Penetrance of the p53 Gene in Uterine Fibroids in Senegalese Women

Uterine Leiomyoma are a very common benign tumors, affecting 20-30% of the female population over 35 years of age. Black women are the most affected compared to Caucasian women. In order to determine the genetic mecanisms involved in uterine fibroids in senegalese women, the study of penetrance of mutations of exon 4 of the gene was carried out. Our study is based on 27 patients with uterine fibroids. Samples of tumour tissue and blood were taken from each patient. After PCR-Sequencing, identification of mutations was carried out using Mutation Surveyor 5.0.1 and AlamutVisual 2.12 software. Pathogenicity mutations was evaluated with Polyphen-2, Mutation Taster and SIFT. After cleaning, correcting and aligning of sequences with BioEdit software, nucleotide variability, diversity, genetic evolution, correlation of tumors with epidemiological factors and tumors prevalence were determined with Dnasp 5.10.01, MEGA 7.0.14, Arlequin 3.5.3.1 and Rstudio 3.5.1 statistical software.
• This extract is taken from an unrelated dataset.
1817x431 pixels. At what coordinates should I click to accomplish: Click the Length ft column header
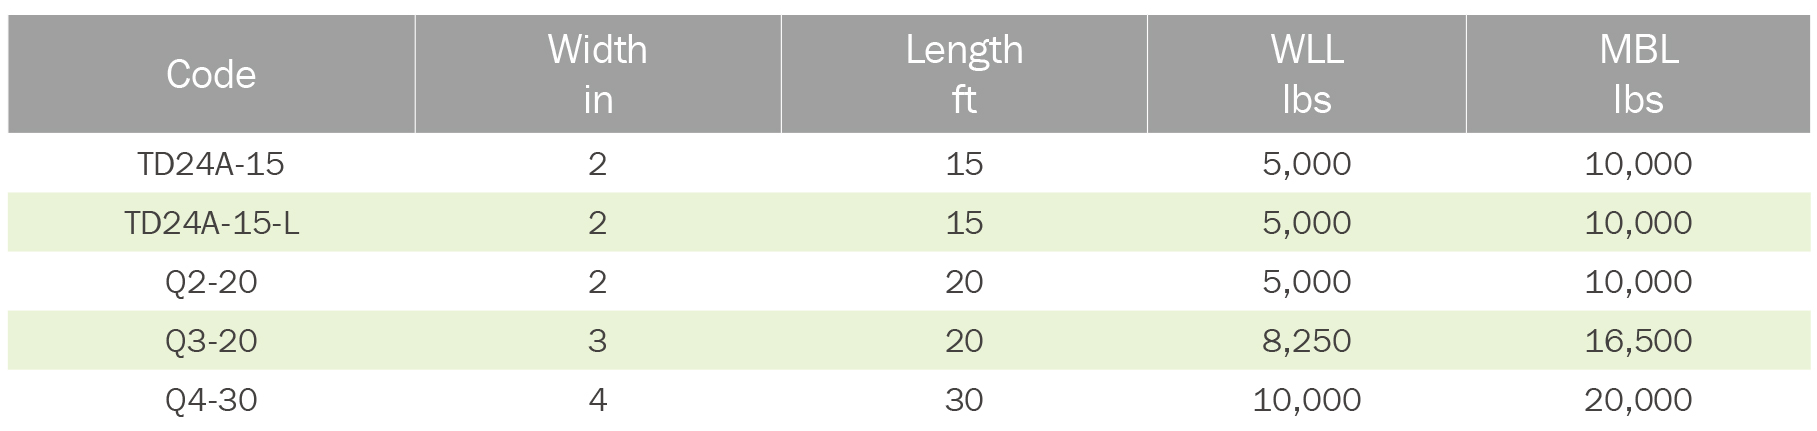(964, 75)
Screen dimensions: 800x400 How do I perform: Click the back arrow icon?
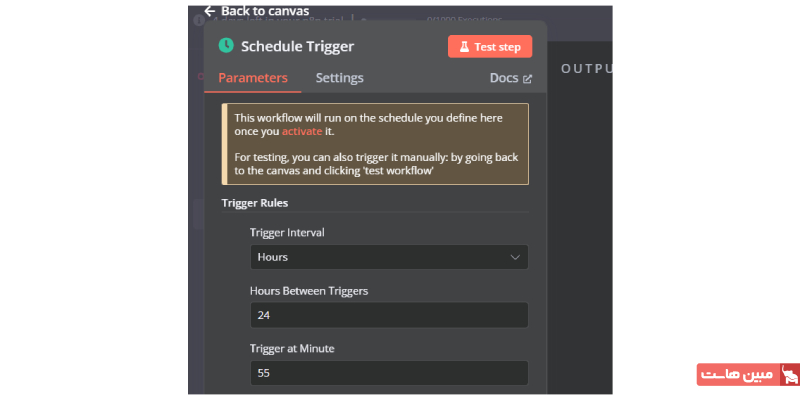210,11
Our results showed a high rate of polymorphism in tumour tissues (19 mutations) compared to blood samples (1 single mutation) but also a genetic difference between tumour and blood tissues. Mutations c.164C>A and c.215C>G affecting respectively codon 55 and 72 of p53 gene were significantly present in uterine fibroids tissues compared to blood. A first time mutation at position c.326T>C located in a specific DNA binding domain (a highly conserved area) and having pathological effects was found in uterine myomas. They also showed a structuring of the leiomyomas according to the age of the patient (30-40 years are the most affected). In conclusion, this is a fist study in Senegal associating the polymorphism of the p53 gene and the occurrence of uterine fibroids showing that some of variants found in tumour tissues could constitute a susceptibility factor in Senegalese women.